Furthermore, the raw material monomers for the polycondensation segment (amorphous polyester segment) described below were placed in a four-neck flask equipped with a nitrogen inlet tube, a dehydration tube, a stirrer and a thermocouple, and were heated to 170° C. to dissolve.
(Amorphous polyester segment)
Bisphenol A propylene oxide 2 mole adduct 285.7 parts by mass Terephthalic acid 66.9 parts by mass Fumaric acid 47.4 parts by mass

Next, the monomer mixture 4 was added dropwise to the resulting solution under stirring over a period of 90 minutes, and the mixture was aged for 60 minutes, after which unreacted monomers among the components of the monomer mixture 4 were removed from the four-neck flask under reduced pressure (8 kPa). Then, 0.4 parts by mass of Ti(OBu) ₄ was added as an esterification catalyst to the four-neck flask, and the mixture in the four-neck flask was heated to 235° C. and reacted under normal pressure (101.3 kPa) for 5 hours and further under reduced pressure (8 kPa) for 1 hour to obtain an amorphous polyester resin S.

[Preparation of Amorphous Polyester Fine Particle Dispersion S]
100 parts by mass of amorphous polyester resin S was dissolved in 400 parts by mass of ethyl acetate (manufactured by Kanto Chemical Co., Ltd.) and mixed with 638 parts by mass of a 0.26% by mass sodium lauryl sulfate solution prepared in advance. The resulting mixture was ultrasonically dispersed for 30 minutes with stirring using an ultrasonic homogenizer "US-150T" (manufactured by Nippon Seiki Seisakusho Co., Ltd.) under a condition of V-LEVEL of 300 μA. Thereafter, the mixture was heated to 40° C. and stirred under reduced pressure for 3 hours using a diaphragm vacuum pump "V-700" (manufactured by BUCHI Co., Ltd.) to completely remove ethyl acetate, thereby obtaining an amorphous polyester resin fine particle dispersion S (hereinafter also referred to as "shell dispersion S") having a solid content of 13.5% by mass. The volume-based median diameter (d50) of the shell resin particles in the shell dispersion S was 160 nm. The above median diameter (d50) was measured using a Microtrac particle size distribution measuring device "UPA-150."

[Preparation of release agent dispersion]
As a release agent, 200 parts by mass of the hydrocarbon wax 6 was heated to 95°C and melted.
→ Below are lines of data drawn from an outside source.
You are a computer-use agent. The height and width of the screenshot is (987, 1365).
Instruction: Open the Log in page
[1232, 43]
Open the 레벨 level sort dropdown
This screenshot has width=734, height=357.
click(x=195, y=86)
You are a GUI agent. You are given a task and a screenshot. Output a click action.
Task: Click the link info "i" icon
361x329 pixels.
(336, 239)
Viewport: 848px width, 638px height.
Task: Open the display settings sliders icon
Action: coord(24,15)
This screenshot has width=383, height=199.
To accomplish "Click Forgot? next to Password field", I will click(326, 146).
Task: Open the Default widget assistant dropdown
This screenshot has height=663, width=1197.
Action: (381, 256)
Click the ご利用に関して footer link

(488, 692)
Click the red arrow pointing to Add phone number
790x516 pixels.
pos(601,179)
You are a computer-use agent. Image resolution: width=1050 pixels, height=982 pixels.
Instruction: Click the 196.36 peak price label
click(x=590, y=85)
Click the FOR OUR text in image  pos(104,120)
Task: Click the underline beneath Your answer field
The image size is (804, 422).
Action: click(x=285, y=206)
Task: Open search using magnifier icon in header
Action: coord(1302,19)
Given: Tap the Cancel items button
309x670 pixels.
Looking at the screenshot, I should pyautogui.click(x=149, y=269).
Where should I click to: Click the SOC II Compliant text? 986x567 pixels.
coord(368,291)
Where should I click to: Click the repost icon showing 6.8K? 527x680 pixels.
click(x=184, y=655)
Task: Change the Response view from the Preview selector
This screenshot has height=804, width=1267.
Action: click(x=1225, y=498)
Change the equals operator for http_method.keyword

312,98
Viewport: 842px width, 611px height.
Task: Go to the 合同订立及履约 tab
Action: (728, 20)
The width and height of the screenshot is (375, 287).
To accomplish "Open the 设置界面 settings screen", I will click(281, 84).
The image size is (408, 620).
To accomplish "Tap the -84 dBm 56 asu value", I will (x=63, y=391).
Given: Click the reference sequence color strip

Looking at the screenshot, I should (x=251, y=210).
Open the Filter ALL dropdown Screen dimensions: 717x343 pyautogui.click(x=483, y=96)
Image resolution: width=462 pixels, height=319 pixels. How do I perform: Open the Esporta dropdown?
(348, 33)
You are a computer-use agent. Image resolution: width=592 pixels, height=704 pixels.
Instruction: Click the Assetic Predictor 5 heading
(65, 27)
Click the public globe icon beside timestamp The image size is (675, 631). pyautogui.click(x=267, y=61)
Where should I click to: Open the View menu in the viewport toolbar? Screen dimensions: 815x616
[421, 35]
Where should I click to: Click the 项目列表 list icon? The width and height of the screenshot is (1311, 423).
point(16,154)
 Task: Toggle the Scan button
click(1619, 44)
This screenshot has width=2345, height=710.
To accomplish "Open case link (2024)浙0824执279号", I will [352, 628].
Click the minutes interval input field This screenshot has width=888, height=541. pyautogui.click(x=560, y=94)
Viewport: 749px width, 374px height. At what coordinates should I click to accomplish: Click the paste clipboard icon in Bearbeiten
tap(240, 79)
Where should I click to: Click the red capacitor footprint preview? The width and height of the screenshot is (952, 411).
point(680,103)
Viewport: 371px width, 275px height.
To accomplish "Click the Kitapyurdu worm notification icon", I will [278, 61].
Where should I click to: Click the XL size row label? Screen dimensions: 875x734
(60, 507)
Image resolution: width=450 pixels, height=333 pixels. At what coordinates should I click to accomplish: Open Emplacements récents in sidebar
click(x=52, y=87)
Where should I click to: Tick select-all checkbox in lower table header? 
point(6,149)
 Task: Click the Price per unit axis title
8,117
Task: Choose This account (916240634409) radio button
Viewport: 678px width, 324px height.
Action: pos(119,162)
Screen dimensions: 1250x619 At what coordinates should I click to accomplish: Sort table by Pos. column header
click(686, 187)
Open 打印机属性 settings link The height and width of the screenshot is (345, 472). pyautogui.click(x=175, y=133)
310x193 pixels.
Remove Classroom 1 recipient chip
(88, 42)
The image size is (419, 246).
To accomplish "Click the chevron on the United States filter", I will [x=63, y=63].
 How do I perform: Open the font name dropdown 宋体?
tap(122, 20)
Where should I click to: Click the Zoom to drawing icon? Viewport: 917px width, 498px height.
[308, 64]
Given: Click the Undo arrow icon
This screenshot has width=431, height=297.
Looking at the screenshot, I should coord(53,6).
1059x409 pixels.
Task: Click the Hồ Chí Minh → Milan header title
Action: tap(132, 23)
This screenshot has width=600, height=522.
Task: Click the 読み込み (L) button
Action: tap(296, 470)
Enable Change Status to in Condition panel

Further, the wax was added to a surfactant aqueous solution in which 800 parts by mass of alkyl diphenyl ether disulfonate sodium was dissolved in ion-exchanged water to give a concentration of 3% by mass, and then dispersed with an ultrasonic homogenizer to prepare a release agent dispersion. The solid content (content of the release agent) in the release agent dispersion was adjusted to 20% by mass. The average particle size of the release agent in the release agent dispersion was 190 nm. The above-mentioned hydrocarbon wax 6 was a microcrystalline wax (branching degree: 53%).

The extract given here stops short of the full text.